The latest from the Hill… The Senate continued its work on highway funding yesterday: It blocked Senator Ted Cruz’s effort to tie the bill to the Iran deal; approved reauthorization of the Export-Import Bank; and defeated a symbolic Affordable Care Act repeal amendment. The House and Senate both hope to pay for the road bill with stricter tax compliance. But giving the IRS more to do would be difficult, especially since Congress has been slashing the agency’s enforcement budget.
Candidate Clinton and capital gains: A complicated waiting game. Hillary Clinton would raise taxes on the sale of assets held for fewer than six years. She says her sliding rate structure would encourage firms to think long-term, but critics have their doubts, and worry that the plan would add complexity to the tax code.

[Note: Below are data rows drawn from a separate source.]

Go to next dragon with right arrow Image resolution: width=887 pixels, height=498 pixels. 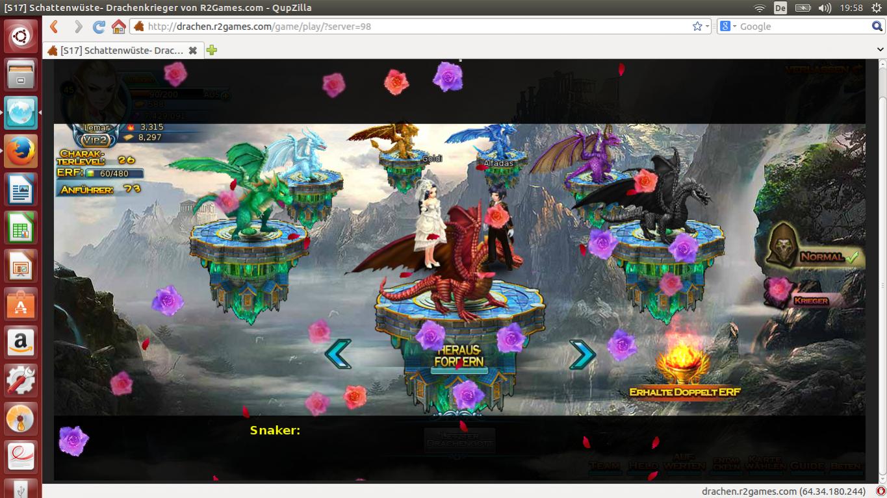pyautogui.click(x=582, y=354)
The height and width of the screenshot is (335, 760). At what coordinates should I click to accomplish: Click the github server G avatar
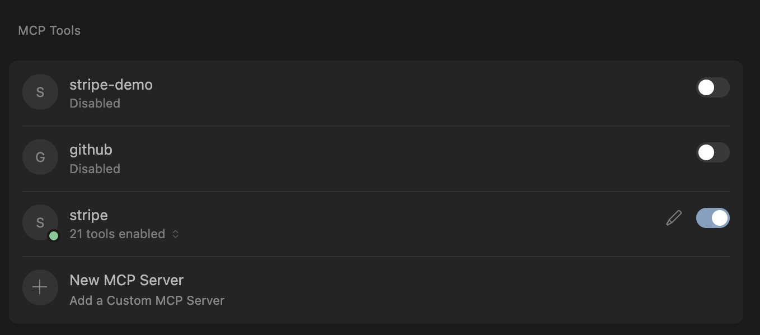[x=40, y=157]
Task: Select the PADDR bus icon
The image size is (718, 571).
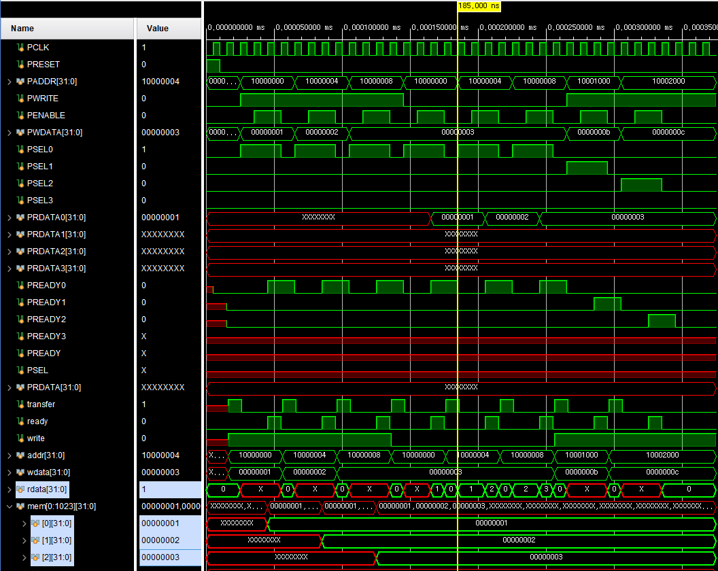Action: (x=20, y=82)
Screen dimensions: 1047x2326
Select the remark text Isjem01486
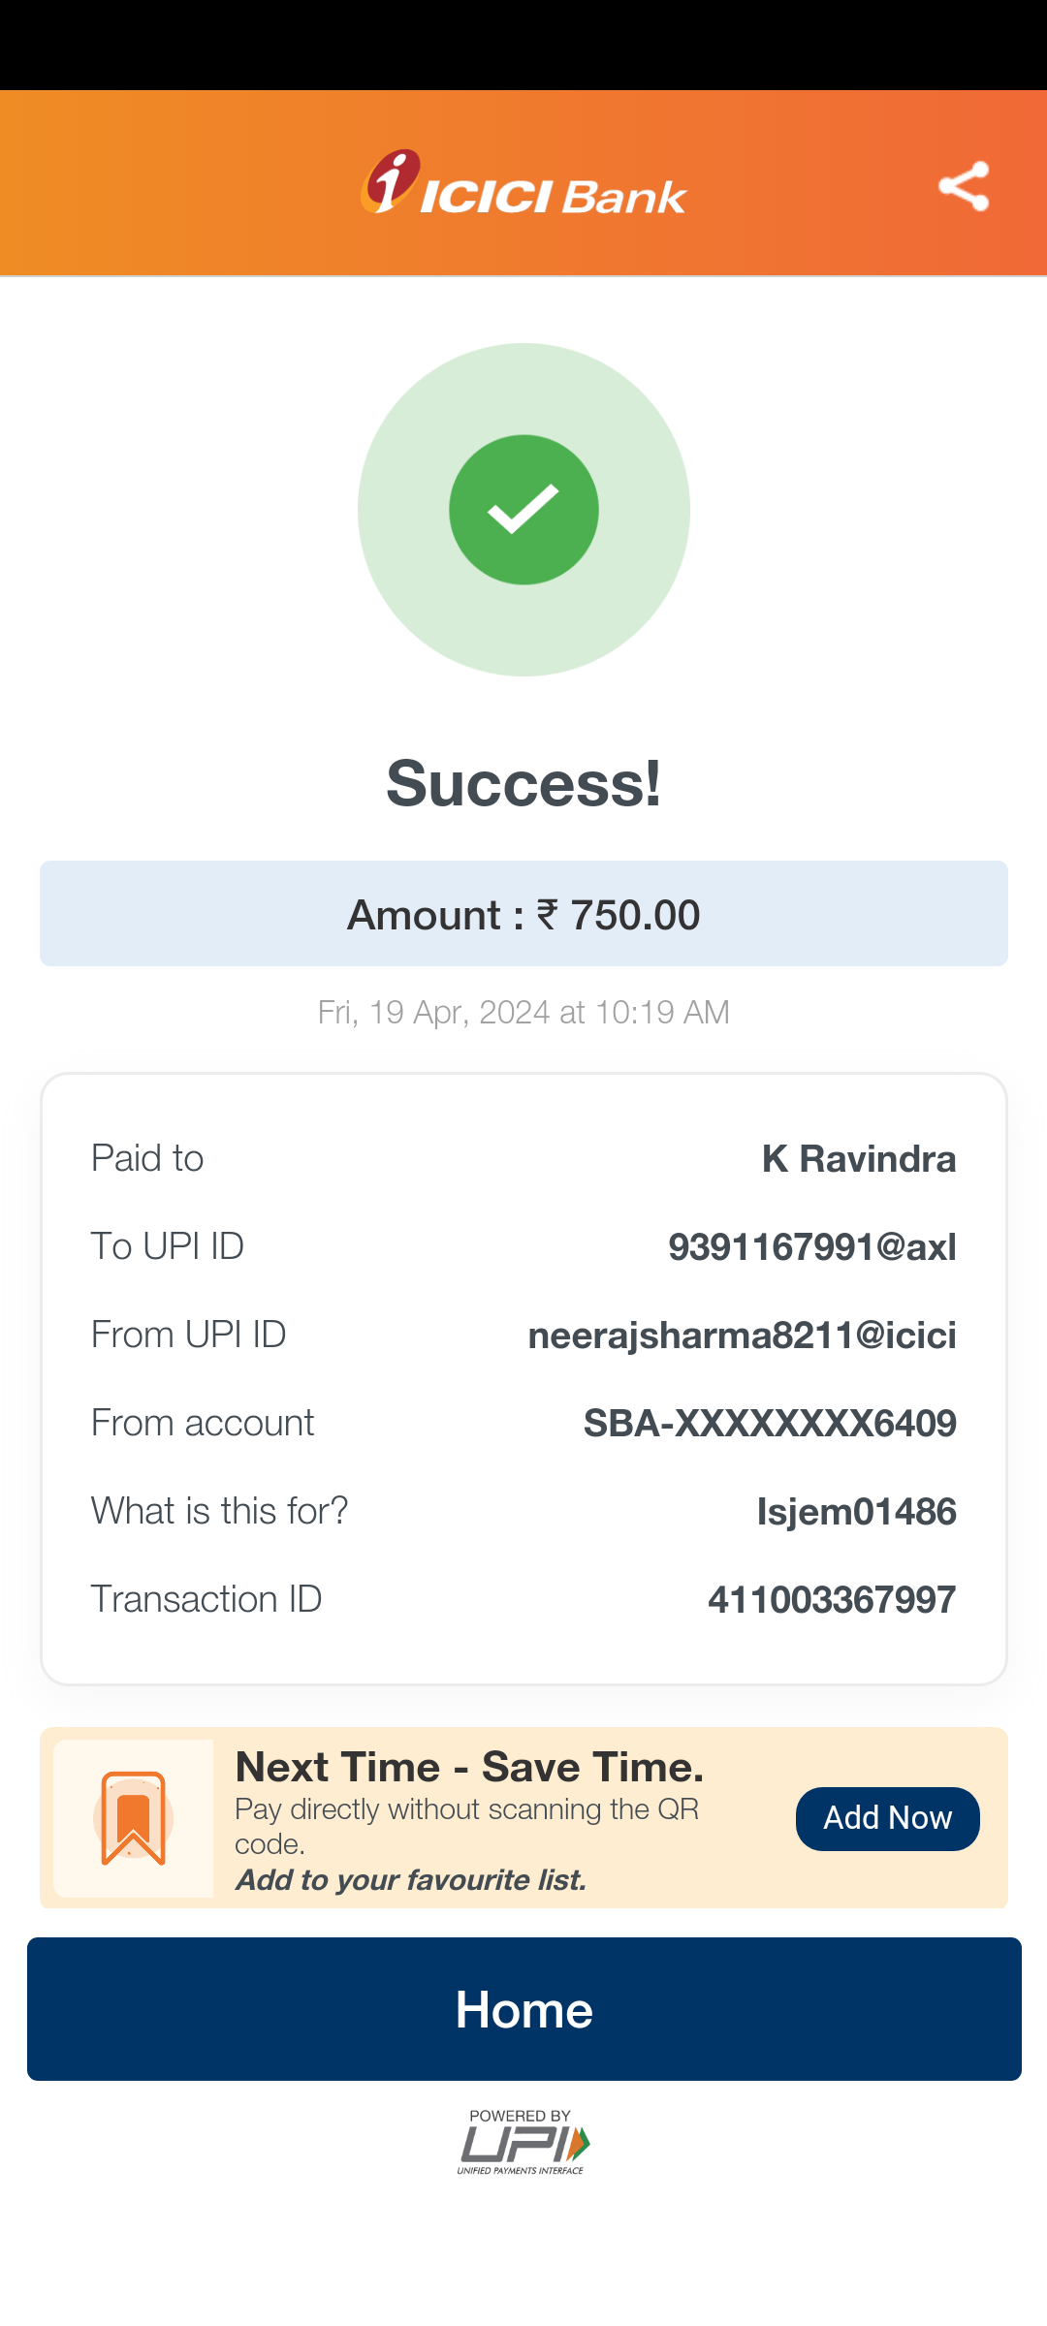pos(856,1512)
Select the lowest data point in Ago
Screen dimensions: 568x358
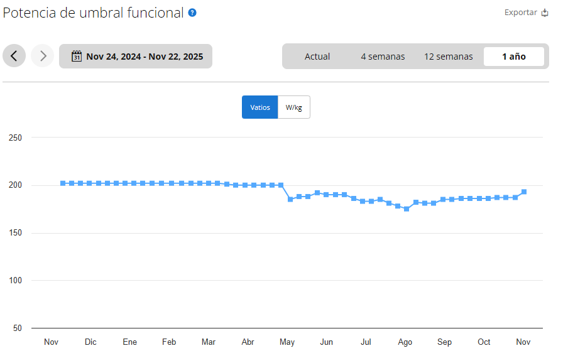[407, 209]
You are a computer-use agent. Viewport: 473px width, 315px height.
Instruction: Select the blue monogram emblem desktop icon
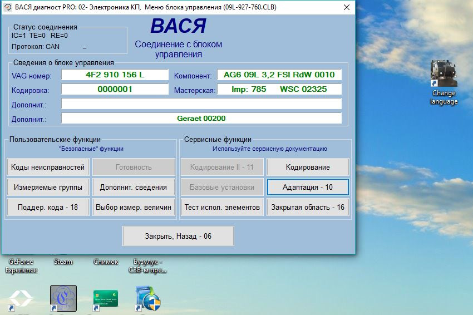point(63,298)
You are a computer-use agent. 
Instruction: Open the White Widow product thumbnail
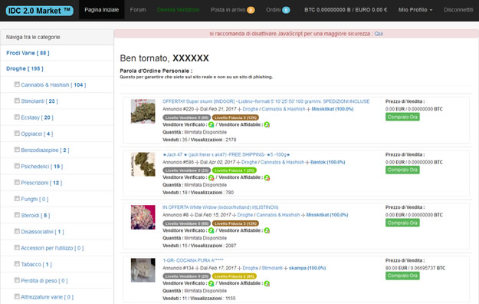tap(143, 217)
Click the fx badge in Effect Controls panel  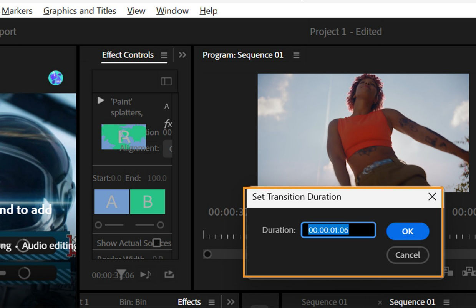168,124
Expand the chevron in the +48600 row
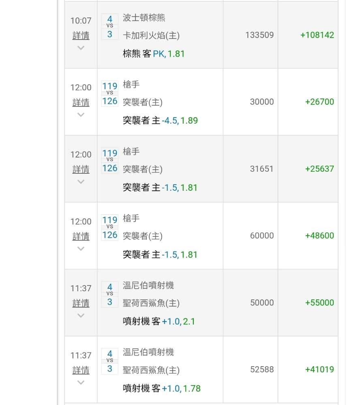This screenshot has width=356, height=405. [81, 248]
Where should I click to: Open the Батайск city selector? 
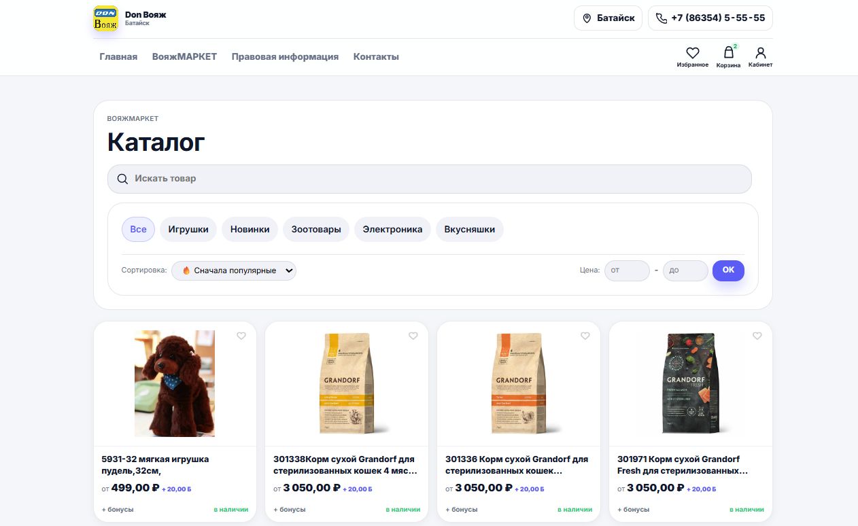(x=608, y=18)
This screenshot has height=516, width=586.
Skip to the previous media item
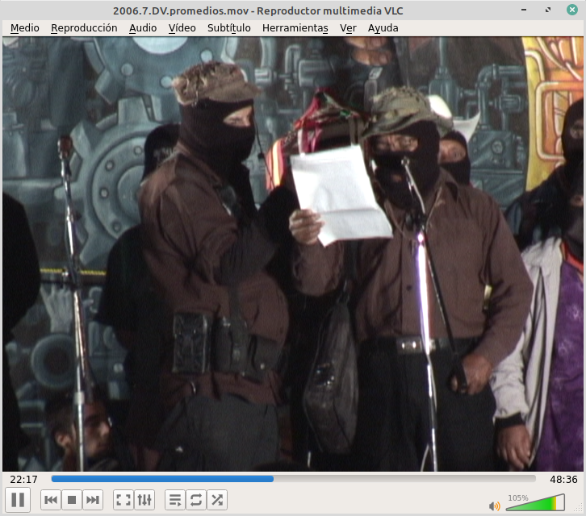[50, 500]
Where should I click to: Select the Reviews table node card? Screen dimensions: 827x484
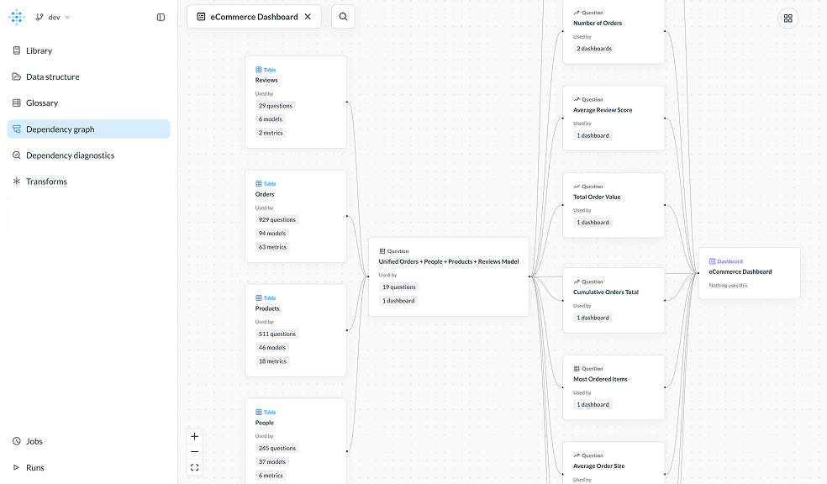pos(296,101)
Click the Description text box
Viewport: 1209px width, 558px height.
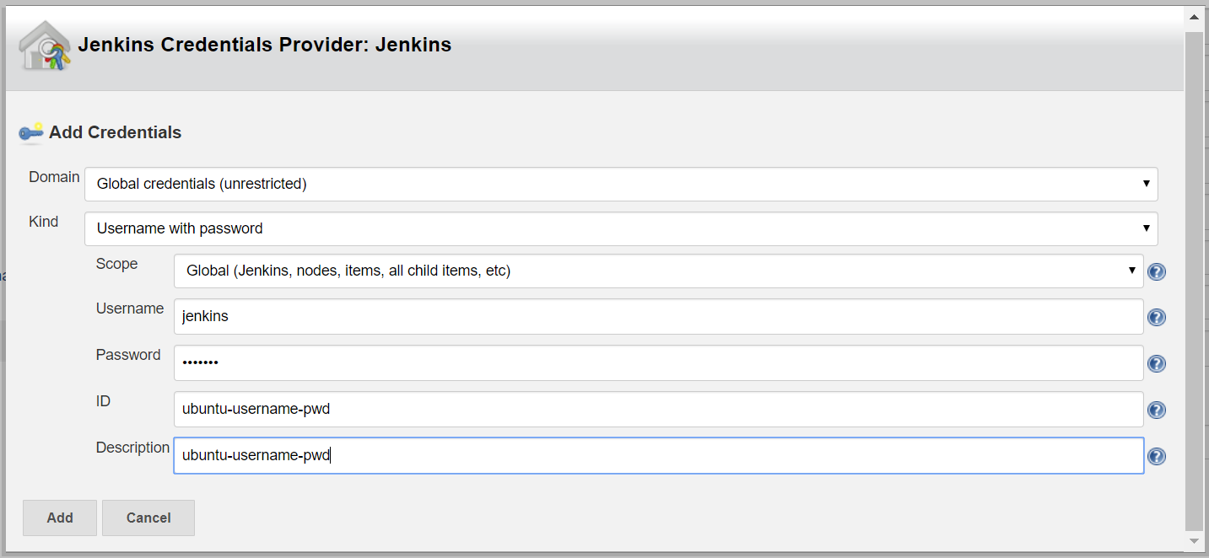point(658,456)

In Washington State, competing plans for a carbon tax, soon. Initiative 732 would impose a new tax on carbon in gasoline, natural gas, and other fossil fuels. It would raise about $1.7 billion a year and the average family would pay about $300 more in higher gas and energy prices. The state would partially offset that tax hike with a 1 percentage point cut in the sales tax. The Alliance for Jobs and Clean Energy says voters would reject it and that communities of color would be disproportionately affected. The group says it will propose an alternative for 2016.
In the United Kingdom, a crackdown on tax-evading online businesses. The government plans to target businesses that didn’t register for tax and individuals who don’t declare money they earn online. The UK says the “hidden” online economy could yield £5.9bn in tax revenues. Internet business such as Airbnb and eBay could be under greater scrutiny.